- _PROMPT_
What follows is a set of records, each of which is to be written out exactly.

Excerpts from a dataset

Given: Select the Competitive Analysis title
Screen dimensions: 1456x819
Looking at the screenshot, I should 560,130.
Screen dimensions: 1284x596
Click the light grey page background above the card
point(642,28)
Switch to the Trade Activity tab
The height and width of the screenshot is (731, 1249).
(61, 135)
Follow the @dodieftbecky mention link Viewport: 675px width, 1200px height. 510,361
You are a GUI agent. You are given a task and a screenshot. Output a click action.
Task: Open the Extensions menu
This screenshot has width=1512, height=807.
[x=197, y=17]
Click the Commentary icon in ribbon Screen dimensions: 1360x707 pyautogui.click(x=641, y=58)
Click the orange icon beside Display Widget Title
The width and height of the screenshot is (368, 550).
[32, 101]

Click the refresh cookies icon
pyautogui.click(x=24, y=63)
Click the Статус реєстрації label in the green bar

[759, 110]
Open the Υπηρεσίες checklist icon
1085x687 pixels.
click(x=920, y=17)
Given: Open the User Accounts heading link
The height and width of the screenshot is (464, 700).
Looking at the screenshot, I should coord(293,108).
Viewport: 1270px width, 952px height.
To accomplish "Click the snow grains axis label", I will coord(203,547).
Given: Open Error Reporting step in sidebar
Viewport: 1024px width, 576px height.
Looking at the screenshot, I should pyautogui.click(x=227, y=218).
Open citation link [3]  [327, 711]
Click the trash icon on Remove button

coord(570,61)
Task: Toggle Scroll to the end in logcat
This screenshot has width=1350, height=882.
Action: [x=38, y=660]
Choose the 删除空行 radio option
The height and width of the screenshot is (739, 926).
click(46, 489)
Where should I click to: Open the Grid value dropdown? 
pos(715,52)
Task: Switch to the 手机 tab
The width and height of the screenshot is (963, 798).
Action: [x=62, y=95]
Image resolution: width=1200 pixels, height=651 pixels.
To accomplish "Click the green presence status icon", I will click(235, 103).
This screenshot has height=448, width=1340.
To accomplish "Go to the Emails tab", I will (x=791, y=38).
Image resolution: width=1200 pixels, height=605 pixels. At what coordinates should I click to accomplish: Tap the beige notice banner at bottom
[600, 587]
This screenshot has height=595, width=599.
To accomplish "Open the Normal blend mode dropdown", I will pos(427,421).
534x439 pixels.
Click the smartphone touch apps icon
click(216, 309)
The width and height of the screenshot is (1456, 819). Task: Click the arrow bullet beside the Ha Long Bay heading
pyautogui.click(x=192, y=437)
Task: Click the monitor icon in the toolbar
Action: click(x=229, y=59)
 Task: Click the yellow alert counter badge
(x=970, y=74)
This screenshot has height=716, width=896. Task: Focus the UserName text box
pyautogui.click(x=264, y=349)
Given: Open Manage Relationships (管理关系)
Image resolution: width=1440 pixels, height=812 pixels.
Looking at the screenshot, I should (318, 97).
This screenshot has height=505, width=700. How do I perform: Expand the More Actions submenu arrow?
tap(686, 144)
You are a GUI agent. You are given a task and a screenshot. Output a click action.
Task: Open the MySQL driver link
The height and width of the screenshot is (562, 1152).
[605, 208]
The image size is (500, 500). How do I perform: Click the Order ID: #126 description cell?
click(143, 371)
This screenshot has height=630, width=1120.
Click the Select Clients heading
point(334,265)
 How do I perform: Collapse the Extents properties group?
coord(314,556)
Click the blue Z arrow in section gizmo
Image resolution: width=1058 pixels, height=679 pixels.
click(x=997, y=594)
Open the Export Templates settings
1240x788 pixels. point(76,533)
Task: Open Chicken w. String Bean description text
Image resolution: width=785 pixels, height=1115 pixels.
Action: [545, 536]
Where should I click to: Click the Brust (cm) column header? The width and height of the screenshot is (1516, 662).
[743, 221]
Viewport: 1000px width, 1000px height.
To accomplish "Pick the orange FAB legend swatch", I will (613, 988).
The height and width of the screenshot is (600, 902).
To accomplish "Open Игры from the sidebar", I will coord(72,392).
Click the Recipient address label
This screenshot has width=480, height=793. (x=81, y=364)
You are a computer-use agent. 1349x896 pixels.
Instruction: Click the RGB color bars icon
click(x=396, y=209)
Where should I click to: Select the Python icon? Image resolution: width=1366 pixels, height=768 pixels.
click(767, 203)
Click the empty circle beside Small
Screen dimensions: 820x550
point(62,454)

- _TASK ANSWER_
Given: Select the Competitive Analysis title
Screen dimensions: 1456x819
Looking at the screenshot, I should 560,130.
Screen dimensions: 1284x596
Click the light grey page background above the card
point(642,28)
Switch to the Trade Activity tab
The height and width of the screenshot is (731, 1249).
(61, 135)
Follow the @dodieftbecky mention link Viewport: 675px width, 1200px height. 510,361
You are a GUI agent. You are given a task and a screenshot. Output a click action.
Task: Open the Extensions menu
This screenshot has width=1512, height=807.
[x=197, y=17]
Click the Commentary icon in ribbon Screen dimensions: 1360x707 pyautogui.click(x=641, y=58)
Click the orange icon beside Display Widget Title
The width and height of the screenshot is (368, 550).
[32, 101]

Click the refresh cookies icon
pyautogui.click(x=24, y=63)
Click the Статус реєстрації label in the green bar

[759, 110]
Open the Υπηρεσίες checklist icon
1085x687 pixels.
click(x=920, y=17)
Given: Open the User Accounts heading link
The height and width of the screenshot is (464, 700).
Looking at the screenshot, I should coord(293,108).
Viewport: 1270px width, 952px height.
To accomplish "Click the snow grains axis label", I will coord(203,547).
Given: Open Error Reporting step in sidebar
Viewport: 1024px width, 576px height.
Looking at the screenshot, I should pyautogui.click(x=227, y=218).
Open citation link [3]  [327, 711]
Click the trash icon on Remove button

coord(570,61)
Task: Toggle Scroll to the end in logcat
This screenshot has width=1350, height=882.
Action: [x=38, y=660]
Choose the 删除空行 radio option
The height and width of the screenshot is (739, 926).
click(46, 489)
Where should I click to: Open the Grid value dropdown? 
pos(715,52)
Task: Switch to the 手机 tab
The width and height of the screenshot is (963, 798).
Action: [x=62, y=95]
Image resolution: width=1200 pixels, height=651 pixels.
To accomplish "Click the green presence status icon", I will click(235, 103).
This screenshot has height=448, width=1340.
To accomplish "Go to the Emails tab", I will (x=791, y=38).
Image resolution: width=1200 pixels, height=605 pixels. At what coordinates should I click to accomplish: Tap the beige notice banner at bottom
[600, 587]
This screenshot has height=595, width=599.
To accomplish "Open the Normal blend mode dropdown", I will pos(427,421).
534x439 pixels.
Click the smartphone touch apps icon
click(216, 309)
The width and height of the screenshot is (1456, 819). Task: Click the arrow bullet beside the Ha Long Bay heading
pyautogui.click(x=192, y=437)
Task: Click the monitor icon in the toolbar
Action: click(x=229, y=59)
 Task: Click the yellow alert counter badge
(x=970, y=74)
This screenshot has height=716, width=896. Task: Focus the UserName text box
pyautogui.click(x=264, y=349)
Given: Open Manage Relationships (管理关系)
Image resolution: width=1440 pixels, height=812 pixels.
Looking at the screenshot, I should (318, 97).
This screenshot has height=505, width=700. How do I perform: Expand the More Actions submenu arrow?
tap(686, 144)
You are a GUI agent. You are given a task and a screenshot. Output a click action.
Task: Open the MySQL driver link
The height and width of the screenshot is (562, 1152).
[605, 208]
The image size is (500, 500). How do I perform: Click the Order ID: #126 description cell?
click(143, 371)
This screenshot has height=630, width=1120.
Click the Select Clients heading
point(334,265)
 How do I perform: Collapse the Extents properties group?
coord(314,556)
Click the blue Z arrow in section gizmo
Image resolution: width=1058 pixels, height=679 pixels.
click(x=997, y=594)
Open the Export Templates settings
1240x788 pixels. point(76,533)
Task: Open Chicken w. String Bean description text
Image resolution: width=785 pixels, height=1115 pixels.
Action: [545, 536]
Where should I click to: Click the Brust (cm) column header? The width and height of the screenshot is (1516, 662).
[743, 221]
Viewport: 1000px width, 1000px height.
To accomplish "Pick the orange FAB legend swatch", I will (613, 988).
The height and width of the screenshot is (600, 902).
To accomplish "Open Игры from the sidebar", I will coord(72,392).
Click the Recipient address label
This screenshot has width=480, height=793. (x=81, y=364)
You are a computer-use agent. 1349x896 pixels.
Instruction: Click the RGB color bars icon
click(x=396, y=209)
Where should I click to: Select the Python icon? Image resolution: width=1366 pixels, height=768 pixels.
click(767, 203)
Click the empty circle beside Small
Screen dimensions: 820x550
point(62,454)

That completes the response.